Skip to content
Young edited this page Sep 25, 2023 · 1 revision

Quality Assessment

The quality of a sequencing run is very important. As such, many values are recorded so that the End User can assess the quality of the results produced from a sequencing run.

  • fastqc_raw_reads_1 and fastqc_raw_reads_2 are the number of reads prior to cleaning by either seqyclean or fastp.
  • seqyclean_Perc_Kept (params.cleaner = 'seqyclean') or fastp_pct_surviving (params.cleaner = 'fastp') indicate how many reads remain after removal of low-quality reads (more = better).
  • num_N is the number of uncalled bases in the generated consensus sequence (less = better).
  • num_total is the total number of called bases in the generated consensus sequequence (more = better). As many consensus sequences are generated with this workflow via amplicon sequencing, the intitial and end of the reference often has little coverage. This means that the number of bases in the consensus sequence is less than the length of the reference sequence.
  • num_pos_${params.minimum_depth}X (which is num_pos_100X by default) is the number of positions for which there is sufficient depth to call variants (more = better). Any sequence below this value will be an N.

(PROBLEMS TO WORK ON):
1. Using the quality assessment page, answer each question briefly:
(a) What do fastqc_raw_reads_1 and fastqc_raw_reads_2 count?
(b) Which value shows how many reads remain when params.cleaner is set to 'fastp'?
(c) What is the default name of the num_pos_${params.minimum_depth}X value?
2. Carry on the quality assessment page from its final sentence.
Nothing among the stored items is needed for the work here.

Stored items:
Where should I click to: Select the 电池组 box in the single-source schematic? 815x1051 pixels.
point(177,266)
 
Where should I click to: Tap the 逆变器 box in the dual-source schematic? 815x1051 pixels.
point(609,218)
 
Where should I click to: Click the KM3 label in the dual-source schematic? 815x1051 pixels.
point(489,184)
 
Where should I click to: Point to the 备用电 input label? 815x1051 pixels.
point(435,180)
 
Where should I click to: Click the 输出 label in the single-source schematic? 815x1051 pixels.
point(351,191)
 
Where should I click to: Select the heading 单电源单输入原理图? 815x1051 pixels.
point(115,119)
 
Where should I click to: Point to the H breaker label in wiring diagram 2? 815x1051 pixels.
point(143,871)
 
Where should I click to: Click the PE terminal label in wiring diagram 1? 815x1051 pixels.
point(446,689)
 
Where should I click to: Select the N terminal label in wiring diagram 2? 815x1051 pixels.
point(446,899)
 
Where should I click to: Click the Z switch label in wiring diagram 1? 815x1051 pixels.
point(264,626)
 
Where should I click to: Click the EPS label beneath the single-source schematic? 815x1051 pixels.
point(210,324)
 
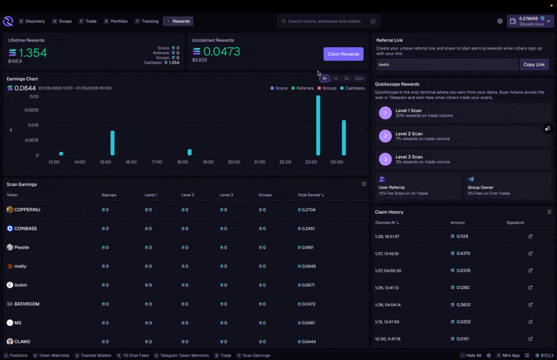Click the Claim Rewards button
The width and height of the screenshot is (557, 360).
[343, 54]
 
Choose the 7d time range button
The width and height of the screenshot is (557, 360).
[346, 79]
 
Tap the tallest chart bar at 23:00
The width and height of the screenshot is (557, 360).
[318, 125]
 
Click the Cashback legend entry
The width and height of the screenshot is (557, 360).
[354, 88]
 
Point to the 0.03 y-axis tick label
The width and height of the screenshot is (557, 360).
[34, 97]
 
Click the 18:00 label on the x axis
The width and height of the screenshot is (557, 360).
[182, 162]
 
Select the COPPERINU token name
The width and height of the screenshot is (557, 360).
[27, 210]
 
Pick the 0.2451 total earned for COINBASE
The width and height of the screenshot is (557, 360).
[308, 228]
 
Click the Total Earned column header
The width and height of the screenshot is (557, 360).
[310, 195]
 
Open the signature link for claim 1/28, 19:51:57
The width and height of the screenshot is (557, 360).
[531, 236]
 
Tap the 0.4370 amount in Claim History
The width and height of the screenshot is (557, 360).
[463, 253]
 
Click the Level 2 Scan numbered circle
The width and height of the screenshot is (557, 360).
[385, 136]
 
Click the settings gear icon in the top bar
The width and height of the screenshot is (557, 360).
[500, 22]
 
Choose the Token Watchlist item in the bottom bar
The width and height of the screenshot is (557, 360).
[54, 355]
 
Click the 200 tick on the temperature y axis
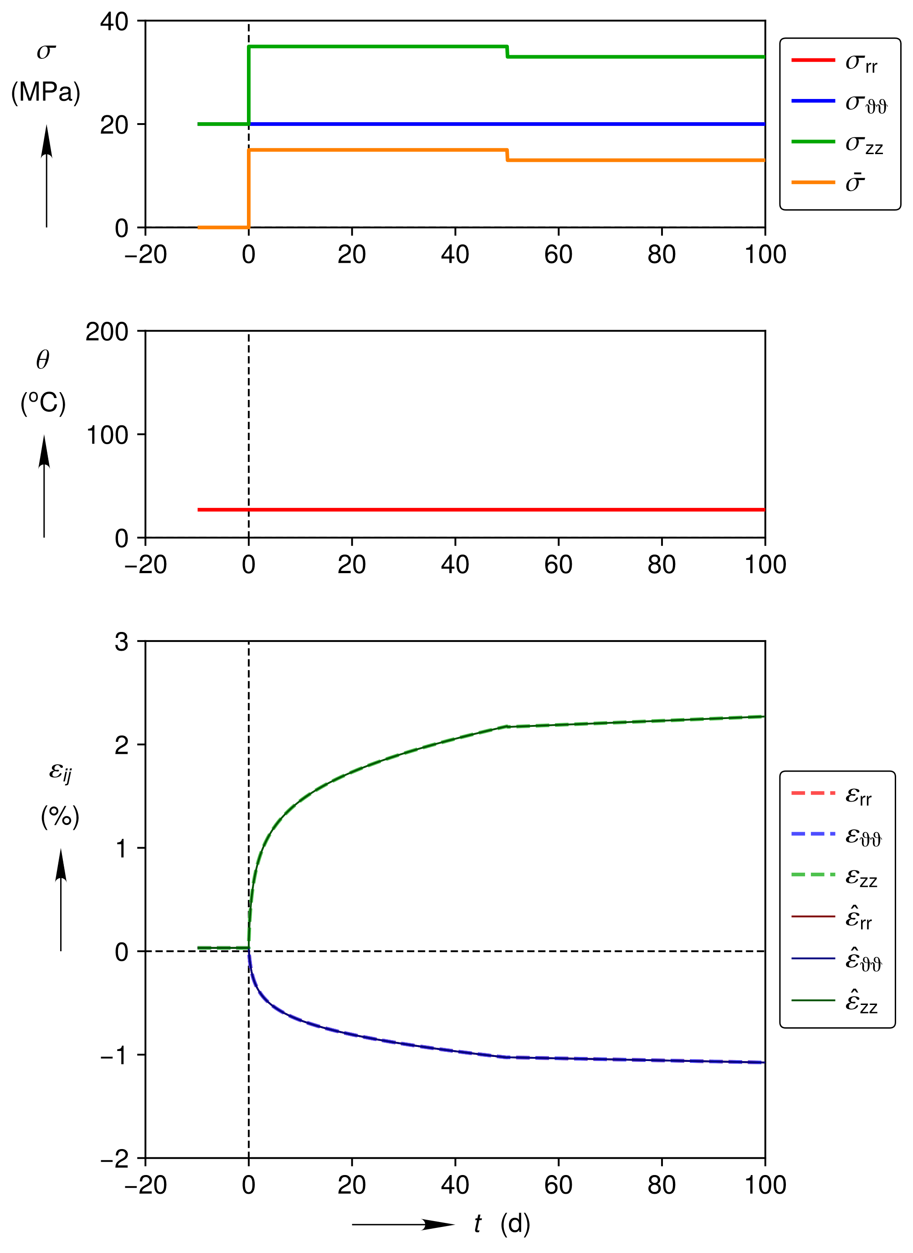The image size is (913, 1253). (107, 332)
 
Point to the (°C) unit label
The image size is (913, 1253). (43, 402)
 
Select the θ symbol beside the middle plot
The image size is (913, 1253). (42, 360)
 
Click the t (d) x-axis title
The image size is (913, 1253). (502, 1223)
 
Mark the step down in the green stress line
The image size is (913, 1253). (508, 52)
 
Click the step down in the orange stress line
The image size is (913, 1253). (508, 155)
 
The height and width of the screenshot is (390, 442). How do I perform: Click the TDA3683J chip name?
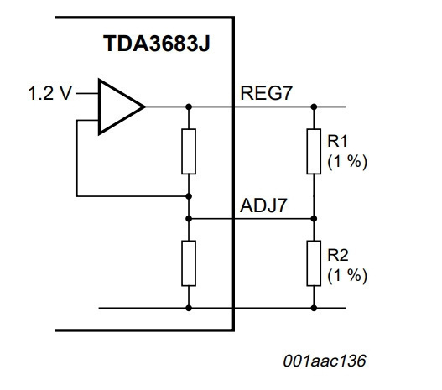(157, 44)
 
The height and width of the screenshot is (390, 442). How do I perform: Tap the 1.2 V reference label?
(50, 93)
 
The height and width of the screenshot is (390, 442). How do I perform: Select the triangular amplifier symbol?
(122, 107)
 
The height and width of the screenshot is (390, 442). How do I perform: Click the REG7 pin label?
(266, 93)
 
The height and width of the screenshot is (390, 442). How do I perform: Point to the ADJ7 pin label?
(263, 205)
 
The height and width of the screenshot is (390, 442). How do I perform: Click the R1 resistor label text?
(337, 141)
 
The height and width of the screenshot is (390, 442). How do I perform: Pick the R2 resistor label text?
(338, 255)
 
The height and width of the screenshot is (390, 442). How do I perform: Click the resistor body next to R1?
(314, 152)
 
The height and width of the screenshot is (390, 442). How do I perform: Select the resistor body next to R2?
(314, 263)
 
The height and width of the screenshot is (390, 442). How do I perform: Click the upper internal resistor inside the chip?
(189, 152)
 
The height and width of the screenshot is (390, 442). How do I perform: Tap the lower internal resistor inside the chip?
(189, 263)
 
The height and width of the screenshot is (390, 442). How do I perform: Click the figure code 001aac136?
(325, 361)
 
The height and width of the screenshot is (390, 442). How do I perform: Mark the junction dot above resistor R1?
(314, 107)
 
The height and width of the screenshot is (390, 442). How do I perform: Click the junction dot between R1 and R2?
(314, 219)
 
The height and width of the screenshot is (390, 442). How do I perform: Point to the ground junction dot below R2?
(314, 308)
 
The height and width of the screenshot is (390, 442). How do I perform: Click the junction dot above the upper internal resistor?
(189, 107)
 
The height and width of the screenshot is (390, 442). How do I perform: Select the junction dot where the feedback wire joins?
(189, 196)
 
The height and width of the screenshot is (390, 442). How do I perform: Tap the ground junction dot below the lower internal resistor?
(189, 308)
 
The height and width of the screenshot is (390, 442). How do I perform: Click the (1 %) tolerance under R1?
(347, 162)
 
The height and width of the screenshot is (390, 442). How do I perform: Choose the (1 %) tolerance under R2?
(347, 276)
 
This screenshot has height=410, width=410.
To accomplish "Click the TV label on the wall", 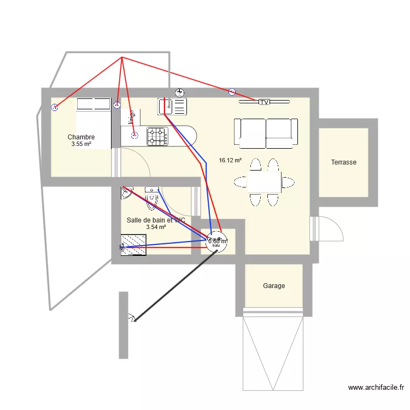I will coord(265,102).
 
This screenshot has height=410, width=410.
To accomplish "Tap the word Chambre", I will coord(81,137).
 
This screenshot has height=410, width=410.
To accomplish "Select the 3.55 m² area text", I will coord(81,144).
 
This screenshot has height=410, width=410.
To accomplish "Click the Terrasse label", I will coord(344,162).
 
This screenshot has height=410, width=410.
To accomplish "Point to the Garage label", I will coord(274,286).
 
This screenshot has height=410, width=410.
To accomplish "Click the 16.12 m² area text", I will coord(230,161).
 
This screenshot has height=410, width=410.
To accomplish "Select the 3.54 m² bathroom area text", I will coord(156,227).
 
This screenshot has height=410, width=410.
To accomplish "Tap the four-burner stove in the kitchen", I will coord(157,137).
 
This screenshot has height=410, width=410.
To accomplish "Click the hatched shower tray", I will coord(133,241).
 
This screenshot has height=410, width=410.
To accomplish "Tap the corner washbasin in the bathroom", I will coord(126,192).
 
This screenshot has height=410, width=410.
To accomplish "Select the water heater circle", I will coord(216,241).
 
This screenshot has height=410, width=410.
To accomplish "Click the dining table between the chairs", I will coord(265,181).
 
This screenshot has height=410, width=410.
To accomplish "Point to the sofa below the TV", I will coord(266,133).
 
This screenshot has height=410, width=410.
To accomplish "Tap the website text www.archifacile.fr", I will coord(376,388).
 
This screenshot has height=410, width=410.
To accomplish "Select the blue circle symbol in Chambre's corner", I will coord(54,108).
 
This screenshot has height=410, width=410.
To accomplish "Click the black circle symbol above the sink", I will coord(179,92).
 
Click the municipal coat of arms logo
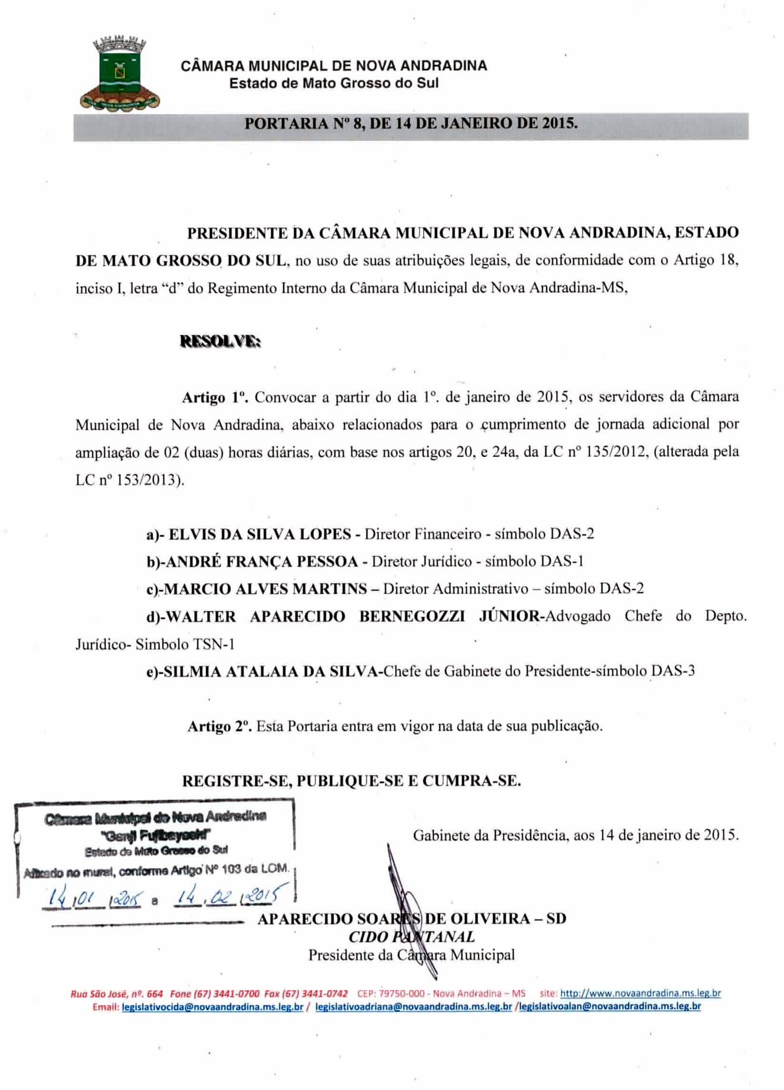click(119, 74)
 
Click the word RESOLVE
click(220, 342)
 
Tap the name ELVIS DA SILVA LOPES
click(260, 534)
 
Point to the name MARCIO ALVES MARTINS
click(265, 588)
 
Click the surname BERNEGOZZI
click(412, 616)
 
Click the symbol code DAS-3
click(673, 671)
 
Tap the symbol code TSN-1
click(212, 644)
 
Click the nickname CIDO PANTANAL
click(412, 937)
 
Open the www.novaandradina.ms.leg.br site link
click(640, 993)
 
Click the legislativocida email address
click(212, 1007)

(OUTPUTS IN ORDER):
1.
(a) The number of reads before cleaning by either seqyclean or fastp.
(b) fastp_pct_surviving.
(c) num_pos_100X.

2.
  • aci_num_failed_amplicons uses the amplicon file to give a rough estimate as to which primer pairs are not getting enough coverage (less = better).
  • samtools_num_failed_amplicons uses the primer file to detect primer pairs and estimates coverages based on this (less = better).

More imformation on evaluating amplicon/primer failure can be found in the FAQ under the question 'Is there a way to determine if certain amplicons are failing?'

Kraken2 is optional for this workflow, but can provide additional quality assessment metrics:

  • top_organism is the most common organism identified in the reads.
  • percent_reads_top_organism is the percentage of reads assigned that organism (more = better).
  • %_human_reads is the percentage of human reads reads (less = better).